Crvena zvezda Meridianbet
- Position: U19 Assistant Coach

Personal information
- Born: 2 February 1982 (age 43) Belgrade, SR Serbia, Yugoslavia
- Nationality: Serbian
- Coaching career: 2006–present

Career history

As coach:
- 2006–2011: FMP Železnik Youth
- 2011–2017: College Belgrade HS
- 2017–2020: Crvena zvezda Youth
- 2020–2021: FMP
- 2021: FMP (assistant)
- 2022–present: Crvena zvezda U19 (assistant)

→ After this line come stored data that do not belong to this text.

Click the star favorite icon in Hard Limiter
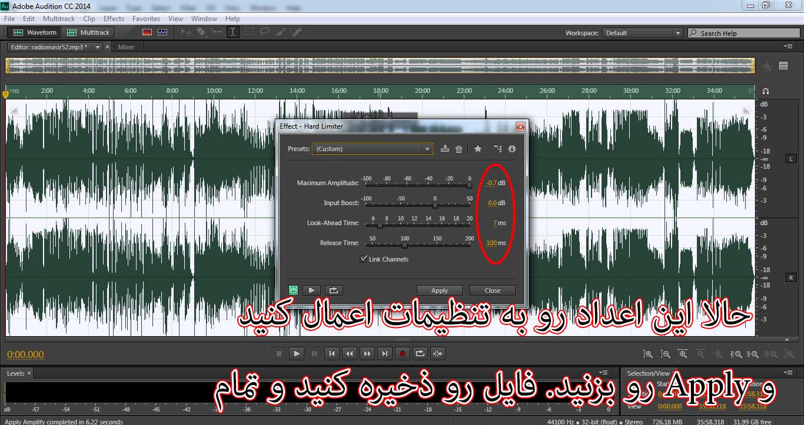804x425 pixels. pyautogui.click(x=478, y=149)
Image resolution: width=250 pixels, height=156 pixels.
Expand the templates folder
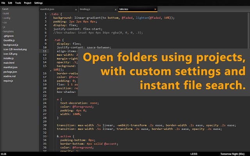pos(8,31)
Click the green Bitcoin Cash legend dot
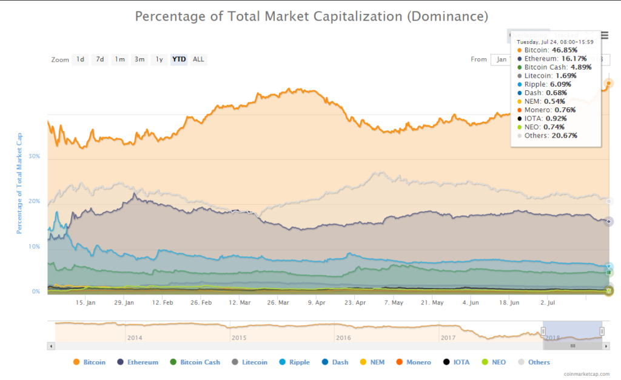 click(x=172, y=362)
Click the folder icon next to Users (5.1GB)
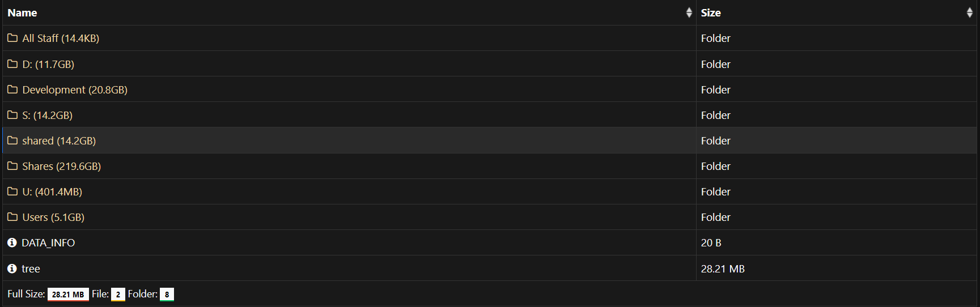Image resolution: width=980 pixels, height=307 pixels. click(x=12, y=217)
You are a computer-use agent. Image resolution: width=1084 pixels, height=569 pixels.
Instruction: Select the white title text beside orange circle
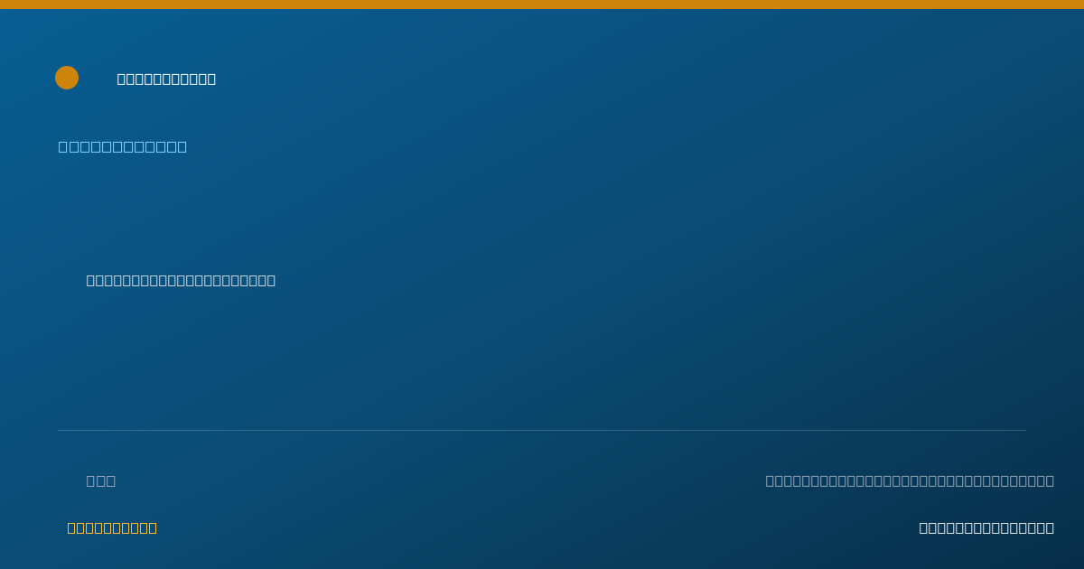click(166, 79)
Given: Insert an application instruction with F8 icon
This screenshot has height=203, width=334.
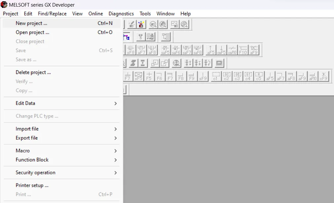Looking at the screenshot, I should coord(181,76).
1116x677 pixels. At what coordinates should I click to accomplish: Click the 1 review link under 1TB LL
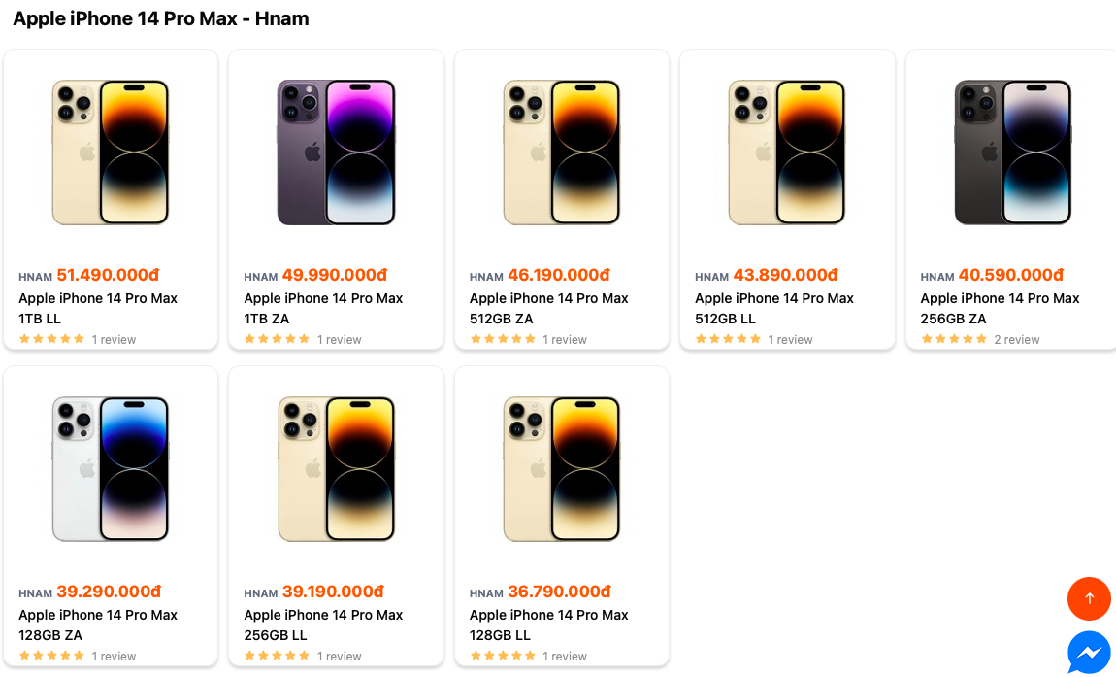114,340
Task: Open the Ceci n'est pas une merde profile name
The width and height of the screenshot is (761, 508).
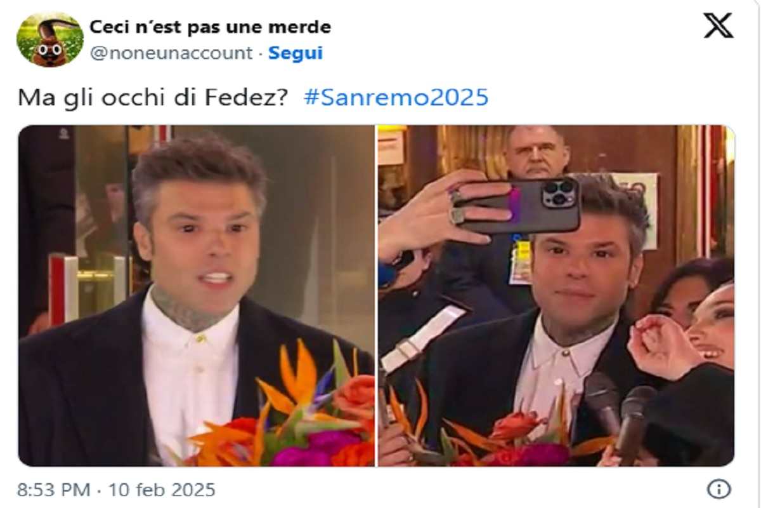Action: tap(210, 27)
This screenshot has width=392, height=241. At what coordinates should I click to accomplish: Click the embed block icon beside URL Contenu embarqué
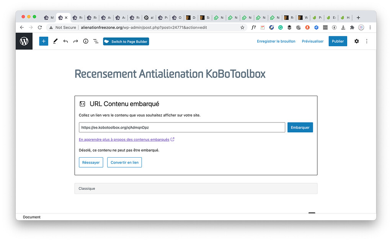(x=82, y=103)
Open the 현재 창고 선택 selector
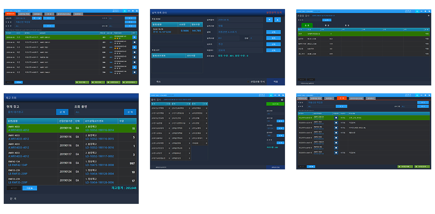Screen dimensions: 435x214 coord(62,112)
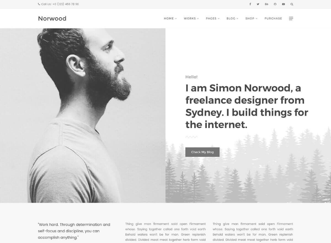Open the Shop menu item
The height and width of the screenshot is (243, 331).
(251, 19)
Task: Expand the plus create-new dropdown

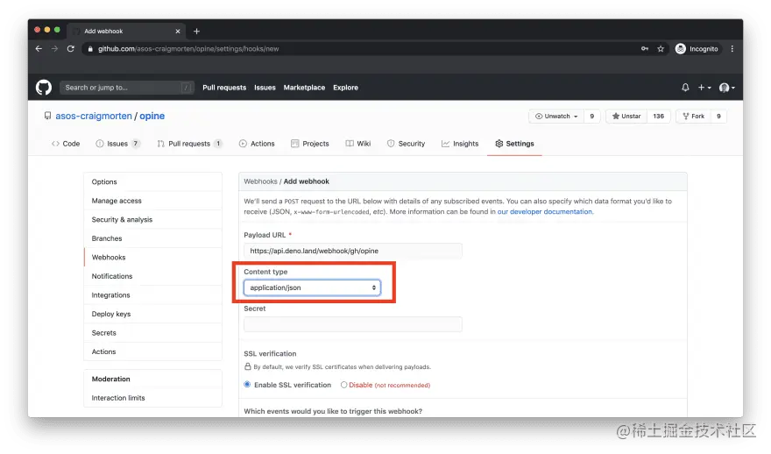Action: tap(704, 88)
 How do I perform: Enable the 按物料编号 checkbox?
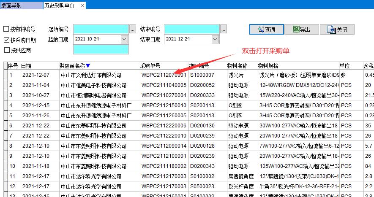pyautogui.click(x=6, y=29)
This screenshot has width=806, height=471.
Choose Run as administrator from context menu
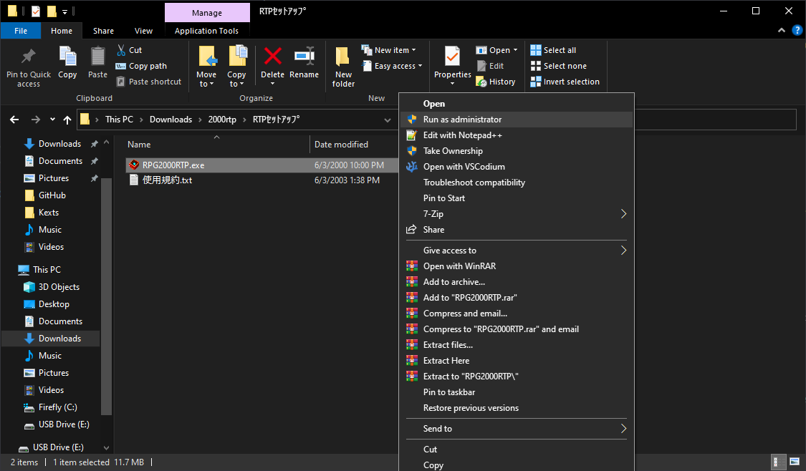click(x=462, y=120)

Career highlights and awards
- 2× Serbian Junior Basketball league champion (2018, 2019); 2× Euroleague NGT champion (2008, 2009);

= Bojan Đerić =

Serbian basketball coach

Bojan Đerić (Бојан Ђерић; born 2 February 1982) is a Serbian professional basketball coach who is an assistant coach for Crvena zvezda U19.

== Coaching career ==
In 2006, Đerić stated his coaching career in youth system of FMP Železnik. He won two Euroleague Next Generation Tournaments with their under-18 team. In 2011, Đerić became a high school coach for the First Sports Basketball High School – College Belgrade.

With the Crvena zvezda U19 team, Đerić lost two finals of the Junior ABA League, in 2018 and 2019. In the 2019 Final, his team had a 73–63 loss to Cibona U19.

On 13 December 2020, FMP hired Đerić as their interim head coach. In his official head coaching debut in the ABA on 15 December, Đerić led FMP to a 99–89 overtime loss to Zadar. He finished his stint as the interim head coach with a 3–5 record on 13 February 2021, becoming an assistant coach to new FMP head coach Vanja Guša. On 17 August 2022, Crvena zvezda hired Đerić as their new assistant coach for the under-19 team.